» Things to do
A. In the forum thread about the Suzuki DF20 outboard, how long has the motor been at the certified Suzuki mechanic?
B. Continue the forum thread about the Suzuki DF20 outboard from the point where it stops.
*** Text under study ***
# suzuki efi 20 problems



## Edfish (Jan 4, 2013)

Hey, I bought a new Suzuki df20 a couple months ago, broke it in without any problems, and then had it strand me out fishing a few weeks ago--turned it off to fish and it never came close to starting again. I've had it at a certified Suzuki mechanic for over three weeks now and am no closer to finding out what's wrong with it--since it won't start and is all manual, the mechanic told me today they can't run diagnostics without a "pest harness" (??not sure I have that right) that they don't have. Does anyone have recommendations for a mechanic who knows how to fix a new Suzuki? I'm in Gainesville, FL but at this point would travel anywhere Jax to Tampa. There are a number of certified service/dealers as I get to those cities, so hoping for some suggestions from those with experience.
Thanks for any help.


----------



## anytide (Jul 30, 2009)
*** End of Text under study ***
*** Provided records ***
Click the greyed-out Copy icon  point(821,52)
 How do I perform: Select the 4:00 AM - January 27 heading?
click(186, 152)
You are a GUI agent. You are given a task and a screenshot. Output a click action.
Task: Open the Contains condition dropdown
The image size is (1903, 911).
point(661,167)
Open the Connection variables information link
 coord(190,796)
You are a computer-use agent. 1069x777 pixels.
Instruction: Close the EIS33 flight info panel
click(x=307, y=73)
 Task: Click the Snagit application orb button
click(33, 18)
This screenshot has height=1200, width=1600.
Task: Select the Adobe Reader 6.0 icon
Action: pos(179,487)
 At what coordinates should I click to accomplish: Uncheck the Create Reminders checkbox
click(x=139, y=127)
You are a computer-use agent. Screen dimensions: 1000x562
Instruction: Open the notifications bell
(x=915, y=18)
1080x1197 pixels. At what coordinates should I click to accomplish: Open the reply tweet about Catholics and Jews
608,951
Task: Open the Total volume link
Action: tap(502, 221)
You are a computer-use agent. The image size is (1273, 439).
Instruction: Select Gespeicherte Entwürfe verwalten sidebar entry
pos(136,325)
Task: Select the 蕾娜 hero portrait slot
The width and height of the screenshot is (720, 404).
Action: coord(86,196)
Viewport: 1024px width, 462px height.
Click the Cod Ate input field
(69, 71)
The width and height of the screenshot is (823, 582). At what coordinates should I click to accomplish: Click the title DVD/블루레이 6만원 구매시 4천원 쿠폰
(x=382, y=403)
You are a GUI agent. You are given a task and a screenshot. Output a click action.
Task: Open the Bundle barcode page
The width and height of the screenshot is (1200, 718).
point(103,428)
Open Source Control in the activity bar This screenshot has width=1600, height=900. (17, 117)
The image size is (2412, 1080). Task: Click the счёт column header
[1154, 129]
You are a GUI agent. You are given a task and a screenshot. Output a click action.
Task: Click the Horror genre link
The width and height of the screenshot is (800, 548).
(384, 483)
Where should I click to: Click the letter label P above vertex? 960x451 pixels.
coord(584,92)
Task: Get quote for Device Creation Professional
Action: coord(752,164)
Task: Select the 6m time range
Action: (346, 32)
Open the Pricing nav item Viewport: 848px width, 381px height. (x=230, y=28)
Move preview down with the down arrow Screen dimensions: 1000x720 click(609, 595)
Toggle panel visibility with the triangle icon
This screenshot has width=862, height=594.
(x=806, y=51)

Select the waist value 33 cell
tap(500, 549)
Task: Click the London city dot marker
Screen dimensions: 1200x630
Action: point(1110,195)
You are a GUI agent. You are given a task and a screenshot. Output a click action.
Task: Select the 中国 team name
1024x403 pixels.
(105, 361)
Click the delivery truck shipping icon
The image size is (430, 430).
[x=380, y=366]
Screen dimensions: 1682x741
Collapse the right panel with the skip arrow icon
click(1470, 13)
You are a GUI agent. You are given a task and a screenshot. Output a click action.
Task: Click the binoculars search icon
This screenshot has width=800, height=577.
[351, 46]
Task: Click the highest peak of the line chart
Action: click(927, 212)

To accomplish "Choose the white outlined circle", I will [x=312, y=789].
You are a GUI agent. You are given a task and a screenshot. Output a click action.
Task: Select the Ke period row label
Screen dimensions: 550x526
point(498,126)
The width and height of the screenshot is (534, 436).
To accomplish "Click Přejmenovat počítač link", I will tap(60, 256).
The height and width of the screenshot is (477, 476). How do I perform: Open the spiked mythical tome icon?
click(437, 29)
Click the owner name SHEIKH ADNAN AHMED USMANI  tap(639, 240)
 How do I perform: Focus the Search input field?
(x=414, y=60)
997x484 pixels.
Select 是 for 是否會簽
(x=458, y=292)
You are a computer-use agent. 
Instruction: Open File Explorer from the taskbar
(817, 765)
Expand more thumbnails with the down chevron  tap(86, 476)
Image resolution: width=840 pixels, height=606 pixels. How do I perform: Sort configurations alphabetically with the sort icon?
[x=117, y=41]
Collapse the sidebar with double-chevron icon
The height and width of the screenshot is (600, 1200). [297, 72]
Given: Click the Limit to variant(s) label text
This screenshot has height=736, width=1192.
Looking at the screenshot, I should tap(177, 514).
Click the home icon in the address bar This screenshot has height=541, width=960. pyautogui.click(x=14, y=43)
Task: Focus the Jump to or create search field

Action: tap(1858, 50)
*** End of Provided records ***
» Answers to the problems
A. Over three weeks.

B.
if they dont have a perl system test harness then theyre not really the place to be....
does it try to fire at all ???


----------



## jimsmicro (Oct 29, 2013)

Man that sucks I've been eyeing those zuki motors for a while. What dealer have you had it at? The only one I know of is out in high springs and I haven't had great experiences with them myself. If an authorized dealer doesn't have a test harness they should get one! Guess this is why I haven't seen you out at WAC lately.


----------



## flyfshrmn82 (Oct 12, 2007)

I wonder what went wrong. I have one and it runs great.  No problems.  

There's a Suzuki outboard dealer/service center by me (St. Cloud, FL)...


----------



## DAVE_THOMAS (Jul 26, 2012)

Check the serial number to see if its affected by the fuel pump recall


----------



## tomahawk (Mar 9, 2012)

Take it to someone who really is a factory service center that would have the proper diagnostic equipment/tools to actually diagnose and repair the motor. 

I can't give you any recommendations other than to run away from the place the boat is at now.


----------



## Edfish (Jan 4, 2013)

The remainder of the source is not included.